We ate them with a hash of sorts, with turnips, corn, green peppers, bacon, onions, and potatoes. That part was really good! And Ed cooked the skinny eggplant cut in half lengthwise, spread with some of our fermented sriracha, and baked, and that was also really good.
More meat from the sale shelf - some sort of steak, with a lime-y marinade. It was quite tasty, but hiding under those potato wedges (delish. the potatoes they've been providing us with are just amazing. or maybe just small, and small potatoes are amazing. Not sure) is some very burned radicchio. We had a nice little rice salad hiding under the steak, having cooked some brown rice in corn stock, and then added corn kernels and scallions and some cottage cheese and some oyster mushrooms.

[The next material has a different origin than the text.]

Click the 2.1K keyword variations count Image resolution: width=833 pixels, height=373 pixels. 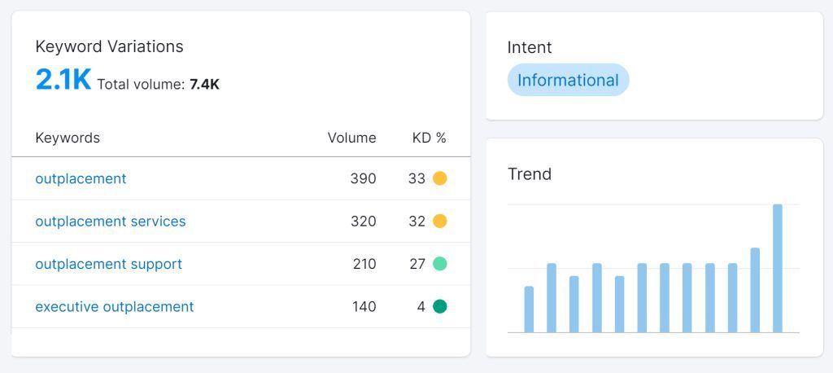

Then I went and pulled an Alex and dumped a pile of mixed brassica greens on top of the plate. We didn't have any green things! not ok. Ed's comment was that other than the random pile of greens and the burned radicchio, he would absolutely order that dish in a restaurant. I suppose I would, too, but with the random greens.
A tasty pasta dish with a beets and greens salad. The salad had a nice pesto dressing, first time I'd thawed one of our frozen pesto cubes, and I am totally sold to that method of storing pesto.
The pasta dish was tomatoes, the last of the collards, corn kernels, and turnips. Really good! I wouldn't normally think to put turnips on my pasta, but it worked. This dish could have used squash, but Ed vetoed that idea.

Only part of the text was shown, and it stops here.